Immune Thrombocytopenic Purpura Following Acute Lymphoblastic Leukemia in Remission

Olaniyi John A1*, Ogundeji Peter S1 and Ogbaro Daniel D2
1University College Hospital, Ibadan, Nigeria
2Babcock University, Ilisan-Remo, Ogun State, Nigeria
*Corresponding Author: Olaniyi John A, University of Ibadan, University College Hospital, Ibadan, Oyo, Nigeria, Tel: (55)11 2661-6041 Email:


This is a case report of a 19 year old male undergraduate with a background diagnosis of polycystic kidney and hypertension. Two years thereafter, he was diagnosed to have ALL L1 morphology which responded to induction chemotherapy using Vincristine and Prednisolone (V+P). He later proceeded to India where the same diagnosis was confirmed and molecular study pointed to standard risks ALL. Following successful Induction Remission and Consolidated therapy, he was sent to us to follow up his maintenance therapy. Patient defaulted severally. He represented with severe thrombocytopenia and thrombocytopenic bleeding with blood film and marrow being devoid of blasts but rather marrow showed numerous smooth, non-budding, cytoplasmic basophilic megakaryocytes in keeping with ITP. He responded rapidly to steroid therapy. Patient remains stable as at now after 3 months of steroid therapy. ITP following ALL in remission is an uncommon occurrence, hence this report.

Keywords: ALL; ITP; Chemotherapy; Bleeding


Immune Thrombocytopenic Purpura (ITP); Acute Lymphoblastic Leukemia (ALL); Chronic Lymphocytic Leukemia (CLL); Systemic Lupus Erythematosus (SLE); Acute Myeloid Leukemia (AML)


Immune Thrombocytopenic Purpura (ITP) is known to be associated with an abnormal autoantibody, usually immunoglobulin G (IgG) with specificity for GPIIb/IIIa and GPIb/IX or more platelet membrane glycoproteins; which bind to circulating platelet membrane [1-3] Auto-antibody coated platelets induce Fc receptor mediated phagocytosis by mononuclear macrophages primarily in the spleen [2]. The resultant thrombocytopenia manifests as bleeding tendency, easy bruising (purpura), or extravasations of blood from capillaries into skin and mucous membrane (petechiae). Therefore thrombocytopenia and its sequelae are common to both ITP and acute leukemia in general.

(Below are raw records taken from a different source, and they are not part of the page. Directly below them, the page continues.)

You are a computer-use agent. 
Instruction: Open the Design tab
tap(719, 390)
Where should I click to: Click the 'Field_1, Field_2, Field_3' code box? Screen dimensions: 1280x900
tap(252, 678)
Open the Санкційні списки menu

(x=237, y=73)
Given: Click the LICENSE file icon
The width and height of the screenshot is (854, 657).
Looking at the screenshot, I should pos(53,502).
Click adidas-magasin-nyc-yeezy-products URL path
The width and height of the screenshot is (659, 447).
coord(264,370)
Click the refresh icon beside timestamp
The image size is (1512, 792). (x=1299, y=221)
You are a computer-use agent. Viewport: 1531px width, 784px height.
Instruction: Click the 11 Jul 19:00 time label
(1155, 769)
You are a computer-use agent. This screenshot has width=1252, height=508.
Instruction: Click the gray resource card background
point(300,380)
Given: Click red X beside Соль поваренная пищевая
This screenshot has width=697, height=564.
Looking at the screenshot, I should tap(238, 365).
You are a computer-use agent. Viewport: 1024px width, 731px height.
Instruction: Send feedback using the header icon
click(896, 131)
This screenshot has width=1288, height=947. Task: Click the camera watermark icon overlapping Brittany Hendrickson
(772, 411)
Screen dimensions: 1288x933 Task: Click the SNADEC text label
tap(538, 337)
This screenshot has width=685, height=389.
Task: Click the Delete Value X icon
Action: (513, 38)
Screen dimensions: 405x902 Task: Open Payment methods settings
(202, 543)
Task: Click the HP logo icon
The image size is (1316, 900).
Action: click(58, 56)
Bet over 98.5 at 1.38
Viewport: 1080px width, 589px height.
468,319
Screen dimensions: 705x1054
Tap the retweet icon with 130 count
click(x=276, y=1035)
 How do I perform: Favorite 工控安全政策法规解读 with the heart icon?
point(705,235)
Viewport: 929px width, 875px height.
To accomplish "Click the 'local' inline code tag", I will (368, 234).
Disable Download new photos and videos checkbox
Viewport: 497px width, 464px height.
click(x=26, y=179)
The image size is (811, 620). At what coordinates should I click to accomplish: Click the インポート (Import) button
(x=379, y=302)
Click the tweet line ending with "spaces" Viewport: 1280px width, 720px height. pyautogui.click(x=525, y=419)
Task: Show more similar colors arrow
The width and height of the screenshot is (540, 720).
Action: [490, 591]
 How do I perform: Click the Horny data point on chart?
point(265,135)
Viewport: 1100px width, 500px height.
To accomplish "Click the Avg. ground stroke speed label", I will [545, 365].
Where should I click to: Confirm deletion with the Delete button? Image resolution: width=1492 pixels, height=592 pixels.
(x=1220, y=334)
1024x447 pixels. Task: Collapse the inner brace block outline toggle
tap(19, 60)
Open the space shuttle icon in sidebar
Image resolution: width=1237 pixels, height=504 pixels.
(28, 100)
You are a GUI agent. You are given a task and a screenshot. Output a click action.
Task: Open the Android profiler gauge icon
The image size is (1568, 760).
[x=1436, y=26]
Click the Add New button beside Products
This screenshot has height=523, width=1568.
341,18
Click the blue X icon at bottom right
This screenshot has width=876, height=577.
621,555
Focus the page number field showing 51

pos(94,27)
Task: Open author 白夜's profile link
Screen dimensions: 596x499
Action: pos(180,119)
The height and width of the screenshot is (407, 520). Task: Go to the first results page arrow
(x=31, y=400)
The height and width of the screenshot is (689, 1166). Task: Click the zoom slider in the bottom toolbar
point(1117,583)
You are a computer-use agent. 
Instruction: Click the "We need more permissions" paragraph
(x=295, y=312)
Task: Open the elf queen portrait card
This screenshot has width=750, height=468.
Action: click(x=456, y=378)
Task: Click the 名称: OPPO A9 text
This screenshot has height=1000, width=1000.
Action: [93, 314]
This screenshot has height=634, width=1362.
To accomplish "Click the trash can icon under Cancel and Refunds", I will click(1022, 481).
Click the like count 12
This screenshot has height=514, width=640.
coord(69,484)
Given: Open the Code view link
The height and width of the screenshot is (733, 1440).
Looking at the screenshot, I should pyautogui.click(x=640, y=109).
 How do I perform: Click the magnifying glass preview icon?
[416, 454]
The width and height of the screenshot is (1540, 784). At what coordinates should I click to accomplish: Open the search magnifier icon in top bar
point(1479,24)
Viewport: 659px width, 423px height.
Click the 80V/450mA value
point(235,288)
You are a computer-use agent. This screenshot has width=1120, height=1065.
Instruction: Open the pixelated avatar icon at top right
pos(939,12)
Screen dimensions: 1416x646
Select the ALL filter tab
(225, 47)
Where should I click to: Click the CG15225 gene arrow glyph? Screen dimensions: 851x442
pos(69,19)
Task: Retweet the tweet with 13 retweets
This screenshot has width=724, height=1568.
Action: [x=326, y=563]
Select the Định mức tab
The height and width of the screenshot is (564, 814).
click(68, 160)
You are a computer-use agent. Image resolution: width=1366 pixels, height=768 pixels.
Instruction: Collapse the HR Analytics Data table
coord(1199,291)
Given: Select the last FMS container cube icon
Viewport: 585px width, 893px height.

An unexpected relationship between diseases was previously documented. In 1978; Ihara et al. [4] reported a case of AML in a 29 year old female in 10 years course of ITP with episodes of splenectomy and of safe delivery of a baby girl. Also reported was AML that strangely emerged from a diagnosed breast carcinoma patient within one month of diagnosis [5]. Also, an unusual case of AML masquerading as ITP was reported in this center [6]. A detailed literature search did not reveal any link in respect of existing pathogenesis between AML and ITP as well as any direct link between ALL and ITP except for a report of nine cases of ITP in children with ALL; three of them were acute ITP, and rest were chronic ITP [7]. Hence, the need for this case report which hereby suggests a possible link between ALL in remission and ITP by its clinical presentation and laboratory profile.

Case Presentation

The case is that of a 19 years old man, an undergraduate who was seen in the University College Hospital Ibadan in March 2012. He presented with a day history of total haematuria and gum bleed, prolonged bleeding from punctured sites and redness of both eyes. There was no previous history of bleeding diasthesis. There was no family history of cancers.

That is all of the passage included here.